Pedro Jose Elizegi “Pello Errota” (1840–1919) was born on the estate of Goikoerrota's Mill near Asteasu, a town in the Basque region of Gipuzkoa, and was one of the best known bertsolaris of all time.

A miller by trade, he married Joakina Antonia Bengoetxea from Zizurkil. A small man, he was keen and smart. His quick thinking and singing earned him a bright and prominent role in the bertso scene. As he was a miller and his income was scant, he would accept any request to sing. Good-humored and with a smile always on his lips, he had irony and the capacity to tease. Frequently petitioned to perform, he never refused.

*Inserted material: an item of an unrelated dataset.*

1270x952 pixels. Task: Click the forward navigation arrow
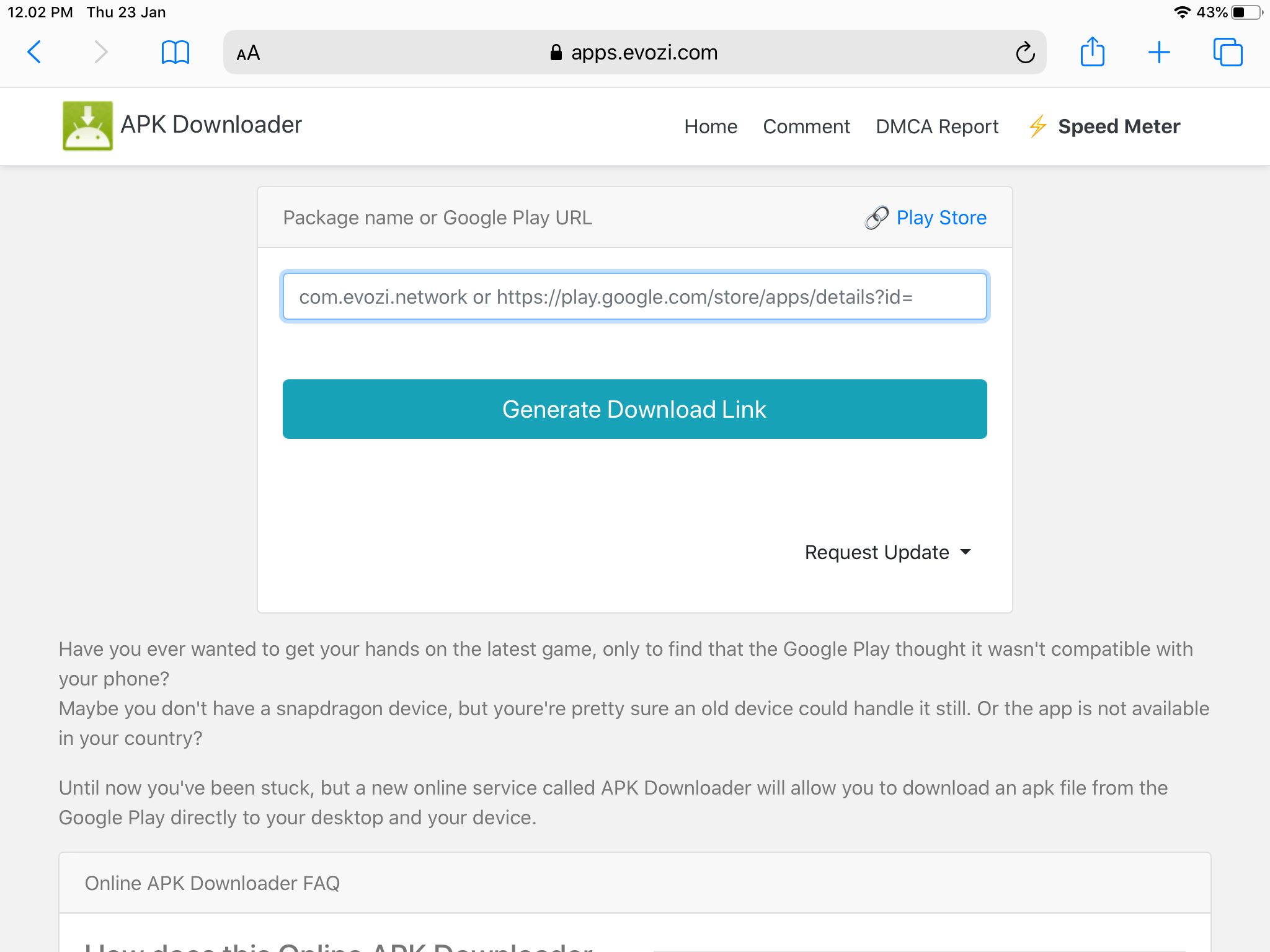(98, 53)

Pello Errota sung with all bertsolaris of his era performing at fairs, weddings, contests, etc. He also published bertso-paperak (verses printed on paper). He once won a contest that was disputed on the Euskal Jaia of Azpeitia. He also went to the Basque Fairs of Euskara from Elizondo alongside José Bernardo Otaño. He became so popular that in 1895 some Americans took him to Argentina, paying him the return ticket.

He was 78 years old when he died at his home in Goikoerrota. His daughter Mikaela worked for many years copying her father's works and thanks to her amazing memory the bertsos composed by him, and that she herself wrote, have been preserved for over 80 years. Mikaela also wrote a book which related the life of her father. It narrates her family's history, and the Carlist Wars among other things.